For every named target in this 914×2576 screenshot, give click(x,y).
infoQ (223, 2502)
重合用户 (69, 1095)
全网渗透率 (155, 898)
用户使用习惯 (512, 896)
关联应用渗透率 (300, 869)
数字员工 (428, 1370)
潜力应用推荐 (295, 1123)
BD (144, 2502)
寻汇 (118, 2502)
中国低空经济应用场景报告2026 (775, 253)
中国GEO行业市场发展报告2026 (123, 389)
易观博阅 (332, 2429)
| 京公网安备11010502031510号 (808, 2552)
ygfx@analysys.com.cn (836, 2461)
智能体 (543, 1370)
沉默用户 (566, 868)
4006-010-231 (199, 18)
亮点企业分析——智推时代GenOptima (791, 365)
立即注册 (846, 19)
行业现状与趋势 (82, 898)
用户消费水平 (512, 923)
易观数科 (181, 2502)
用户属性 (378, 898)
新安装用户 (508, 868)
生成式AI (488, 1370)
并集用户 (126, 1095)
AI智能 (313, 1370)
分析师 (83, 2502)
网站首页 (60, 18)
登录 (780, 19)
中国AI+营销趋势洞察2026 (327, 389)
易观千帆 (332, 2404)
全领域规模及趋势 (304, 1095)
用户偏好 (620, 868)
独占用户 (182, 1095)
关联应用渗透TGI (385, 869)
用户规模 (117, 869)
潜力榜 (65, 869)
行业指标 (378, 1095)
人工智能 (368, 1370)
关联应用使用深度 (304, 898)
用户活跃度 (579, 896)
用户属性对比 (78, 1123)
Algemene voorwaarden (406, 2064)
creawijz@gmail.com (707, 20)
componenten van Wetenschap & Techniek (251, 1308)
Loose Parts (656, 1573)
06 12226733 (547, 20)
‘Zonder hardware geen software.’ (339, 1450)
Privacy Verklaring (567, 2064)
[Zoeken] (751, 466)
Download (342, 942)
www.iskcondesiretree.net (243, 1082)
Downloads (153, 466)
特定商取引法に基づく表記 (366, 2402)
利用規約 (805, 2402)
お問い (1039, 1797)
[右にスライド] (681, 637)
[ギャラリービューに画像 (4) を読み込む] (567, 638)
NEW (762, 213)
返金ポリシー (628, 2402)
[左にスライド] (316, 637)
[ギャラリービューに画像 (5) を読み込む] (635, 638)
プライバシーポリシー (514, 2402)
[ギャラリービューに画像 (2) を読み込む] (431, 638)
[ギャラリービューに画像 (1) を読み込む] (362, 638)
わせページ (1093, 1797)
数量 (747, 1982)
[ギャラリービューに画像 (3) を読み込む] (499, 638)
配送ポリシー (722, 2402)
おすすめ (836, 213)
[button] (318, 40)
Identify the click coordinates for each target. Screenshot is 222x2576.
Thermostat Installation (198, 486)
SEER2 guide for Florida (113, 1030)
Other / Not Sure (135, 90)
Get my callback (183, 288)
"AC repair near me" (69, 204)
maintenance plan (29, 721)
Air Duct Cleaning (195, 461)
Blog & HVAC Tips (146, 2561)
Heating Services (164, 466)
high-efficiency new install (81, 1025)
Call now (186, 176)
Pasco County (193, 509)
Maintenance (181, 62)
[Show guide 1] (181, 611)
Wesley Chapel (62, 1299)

● **Instructions to follow**:
The answer must be every line of the data that contains the word "ギャラリービューに画像".

● **Output of the task**:
[ギャラリービューに画像 (4) を読み込む] (567, 638)
[ギャラリービューに画像 (5) を読み込む] (635, 638)
[ギャラリービューに画像 (2) を読み込む] (431, 638)
[ギャラリービューに画像 (1) を読み込む] (362, 638)
[ギャラリービューに画像 (3) を読み込む] (499, 638)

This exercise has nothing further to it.